If subsequent factors indicate that estimates and assumptions used to allocate costs to acquired assets and liabilities differ from actual results, the allocation between goodwill, other intangible assets and fixed assets could significantly differ. Any such differences could impact future earnings through depreciation and amortization expense. Additionally, if estimated results supporting the valuation of goodwill or other intangible assets are not achieved, impairments could result.
Asset Retirement Obligations
Asset retirement obligations (“AROs”) associated with a contractual or regulatory remediation requirement are recorded at fair value in the period in which the obligation can be reasonably estimated and depreciated over the life of the related asset or contractual term. The liability is determined using a credit-adjusted risk-free interest rate and is accreted over time until the obligation is settled.
 
Determining the fair value of AROs requires management judgment to evaluate required remediation activities, estimate the cost of those activities and determine the appropriate interest rate.
 
If actual results differ from judgments and assumptions used in valuing an ARO, we may experience significant changes in ARO balances. The establishment of an ARO has no initial impact on earnings.
Environmental Liabilities
We estimate environmental liabilities using both internal and external resources. Activities include feasibility studies and other evaluations management considers appropriate. Environmental liabilities are recorded in the period in which the obligation can be reasonably estimated.
 
Estimating environmental liabilities requires significant management judgment as well as possible use of third party specialists knowledgeable in such matters.
 
Environmental liabilities have not adversely affected our results of operations or financial condition in the past, and we do not anticipate that they will in the future.

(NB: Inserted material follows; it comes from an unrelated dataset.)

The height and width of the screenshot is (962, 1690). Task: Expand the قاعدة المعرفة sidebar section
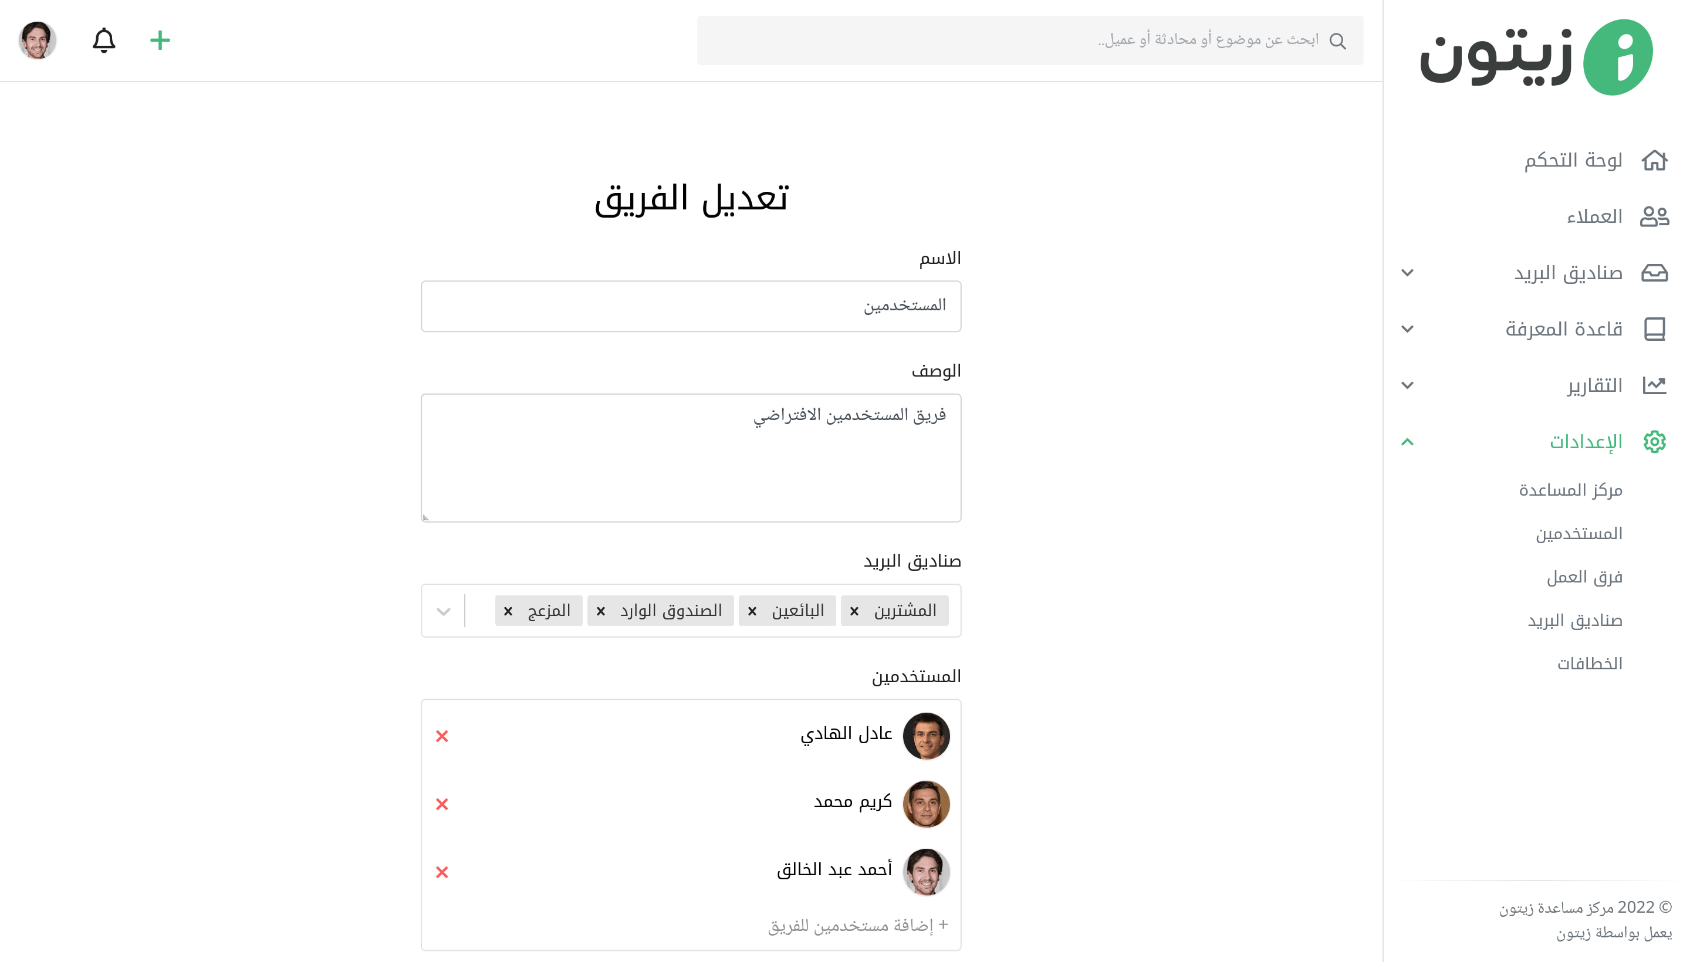1407,329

Our Relationship with Martin Resource Management
 
Martin Resource Management is engaged in the following principal business activities:
 
providing land transportation of various liquids using a fleet of trucks and road vehicles and road trailers;

distributing fuel oil, asphalt, sulfuric acid, marine fuel and other liquids;

providing marine bunkering and other shore-based marine services in Alabama, Louisiana, Florida, Mississippi and Texas;

operating a crude oil gathering business in Stephens, Arkansas;

providing crude oil gathering, refining, and marketing services of base oils, asphalt, and distillate products in Smackover, Arkansas;

34



operating an underground NGL storage facility in Arcadia, Louisiana;

operating an environmental consulting company;

operating an engineering services company;

building and marketing of sulfur processing equipment;

supplying employees and services for the operation of our business;

operating, for its account and our account, the docks, roads, loading and unloading facilities and other common use facilities or access routes at our Stanolind terminal; and

operating, solely for our account, the asphalt facilities in Omaha, Nebraska, Port Neches, Texas and South Houston, Texas.

We are and will continue to be closely affiliated with Martin Resource Management as a result of the following relationships.

Ownership

Martin Resource Management owns an approximate 19.1% limited partnership interest in us. In addition, Martin Resource Management controls MMGP, our general partner, by virtue of its 51% voting interest in Holdings, a sole member of MMGP. MMGP owns a 2.0% general partner interest in us and all of our incentive distribution rights.

Management

Martin Resource Management directs our business operations through its ownership interests in and control of our general partner. We benefit from our relationship with Martin Resource Management through access to a significant pool of management expertise and established relationships throughout the energy industry. We do not have employees. Martin Resource Management employees are responsible for conducting our business and operating our assets on our behalf.

Related Party Agreements

The omnibus agreement with Martin Resource Management requires us to reimburse Martin Resource Management for all direct expenses it incurs or payments it makes on our behalf or in connection with the operation of our business.  We reimbursed Martin Resource Management for $45.4 million of direct costs and expenses for the three months ended September 30, 2013 compared to $39.3 million for the three months ended September 30, 2012. We reimbursed Martin Resource Management for $134.9 million of direct costs and expenses for the nine months ended September 30, 2013 compared to $113.4 million for the nine months ended September 30, 2012. There is no monetary limitation on the amount we are required to reimburse Martin Resource Management for direct expenses.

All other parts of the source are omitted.